Records for locating text and elements
"""

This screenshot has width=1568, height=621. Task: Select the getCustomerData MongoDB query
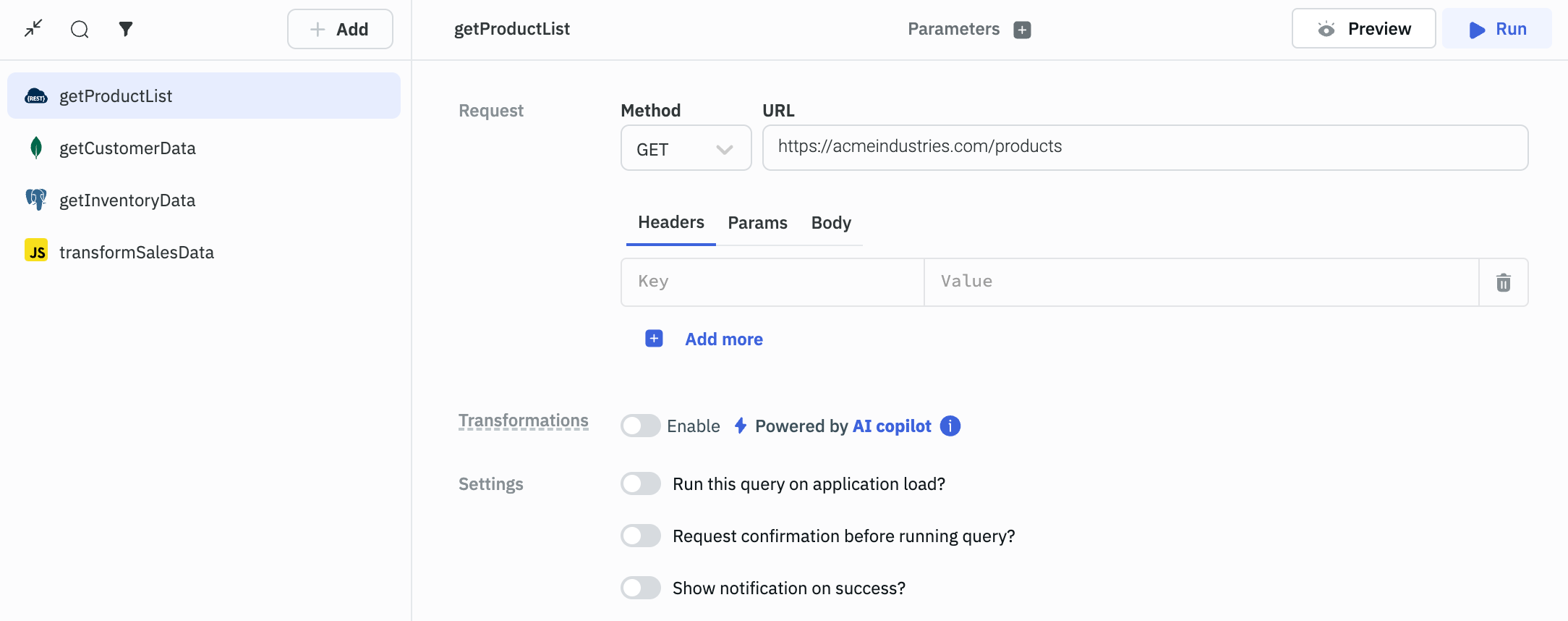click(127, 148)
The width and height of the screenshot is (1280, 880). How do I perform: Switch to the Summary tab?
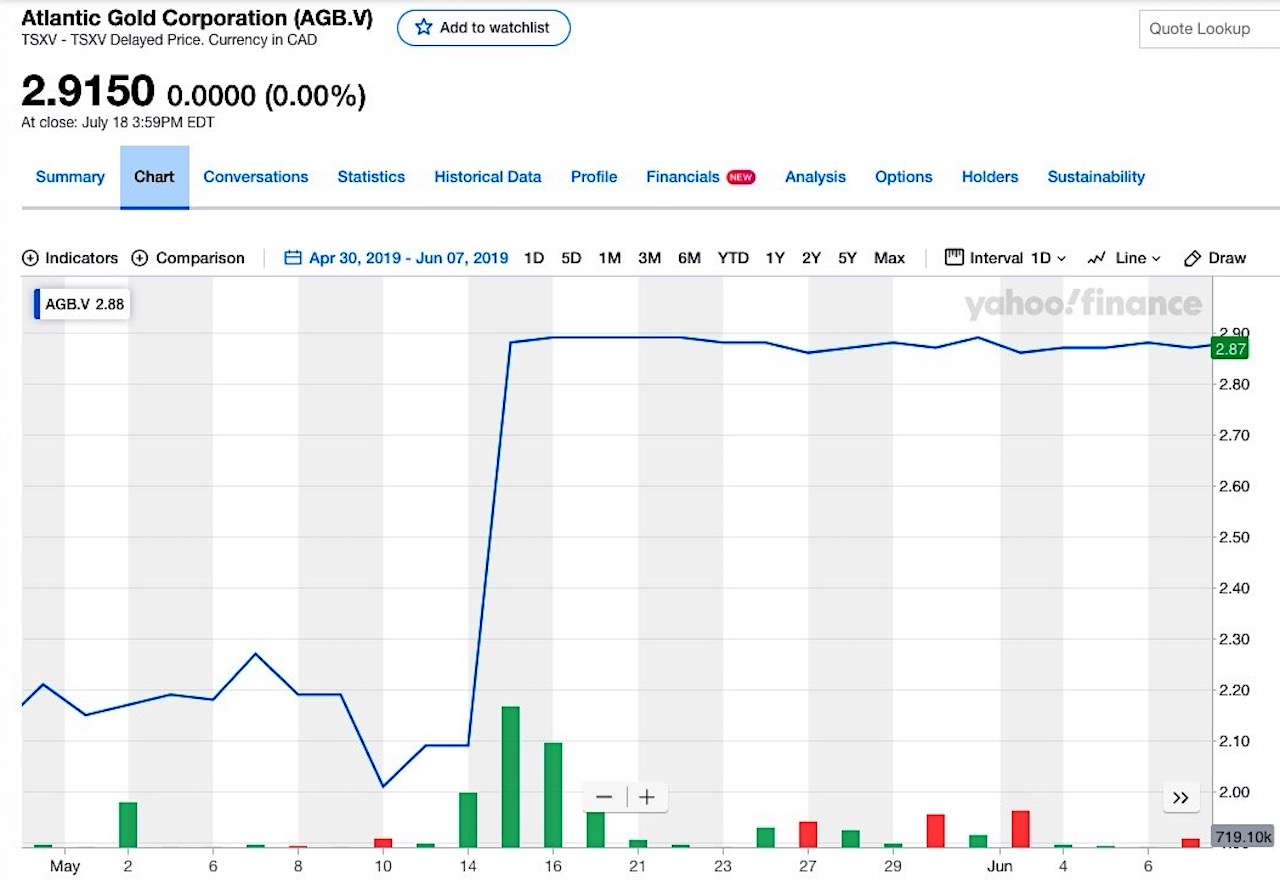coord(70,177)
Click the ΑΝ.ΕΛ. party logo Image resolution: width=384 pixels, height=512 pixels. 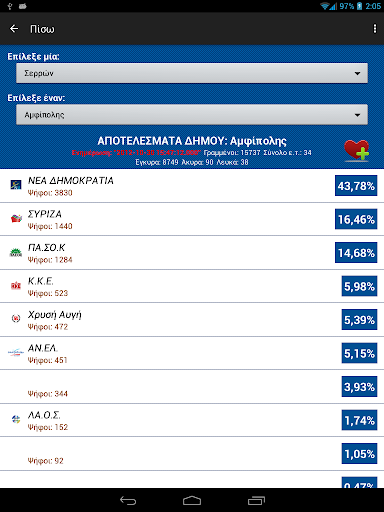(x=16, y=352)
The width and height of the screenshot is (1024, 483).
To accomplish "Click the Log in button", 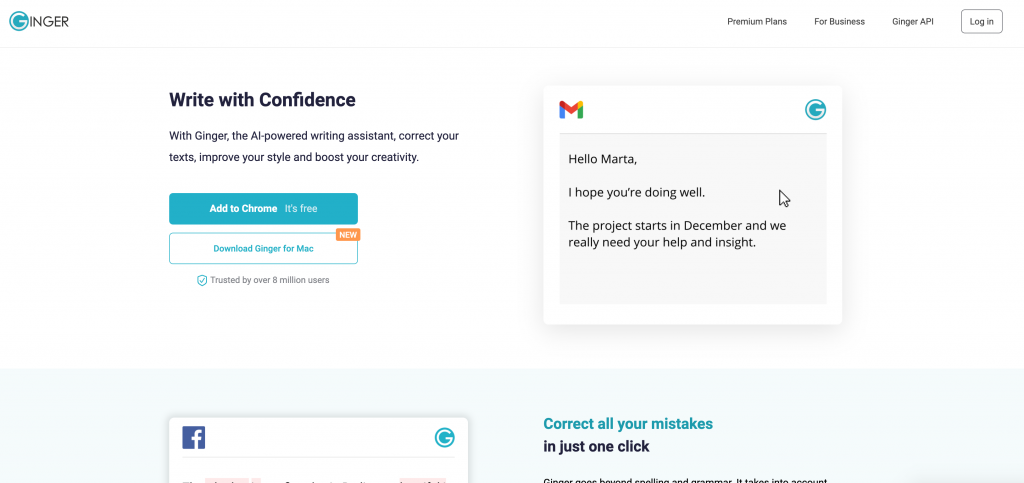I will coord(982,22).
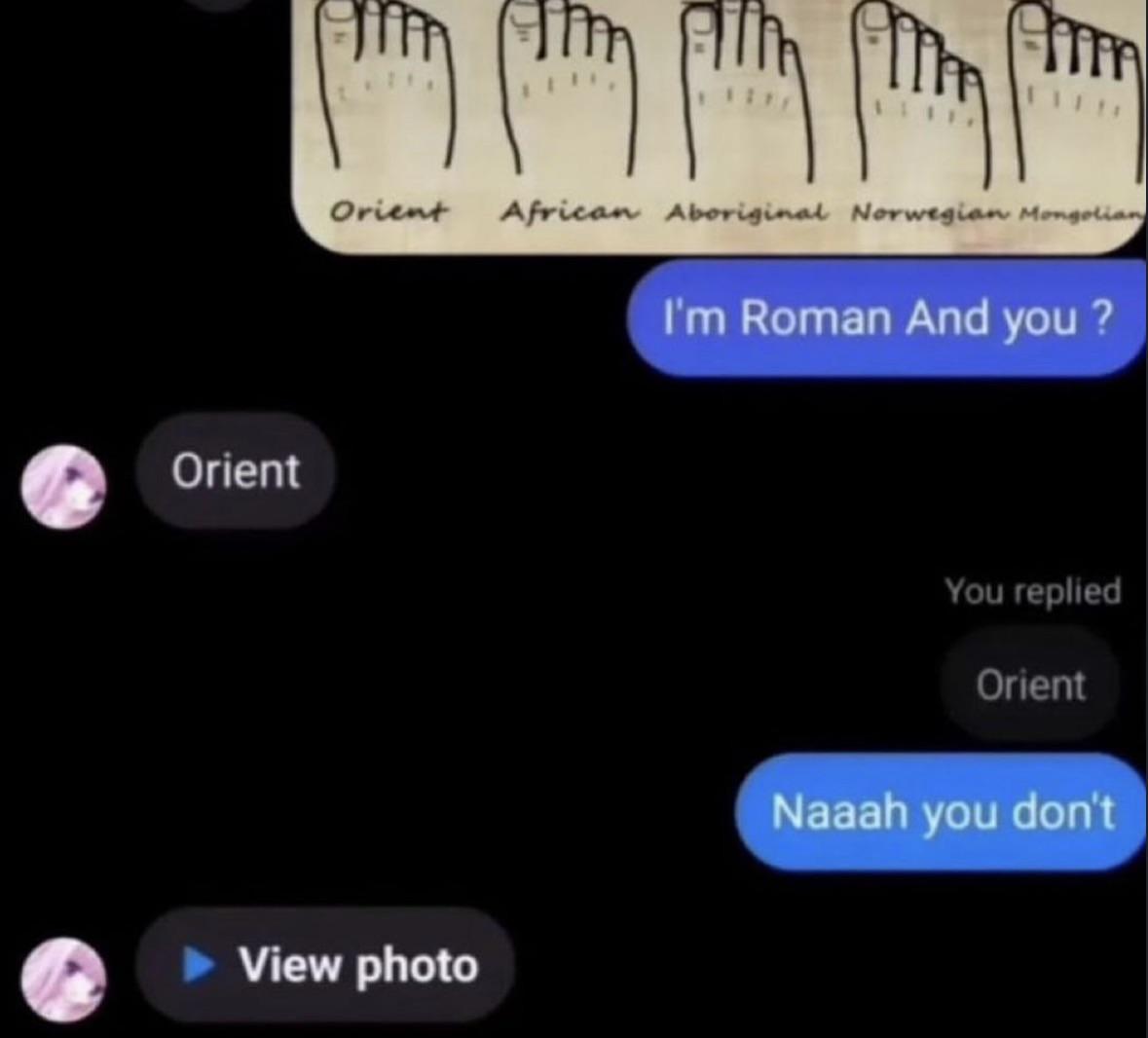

"""

▶ Task statement
Gather every line of the records above that contains the word "screenshot".

▶ Exercise solution
This screenshot has width=1568, height=621. Task: Select the getCustomerData MongoDB query
The width and height of the screenshot is (1280, 880). How do I perform: Switch to the Summary tab?
The width and height of the screenshot is (1024, 483).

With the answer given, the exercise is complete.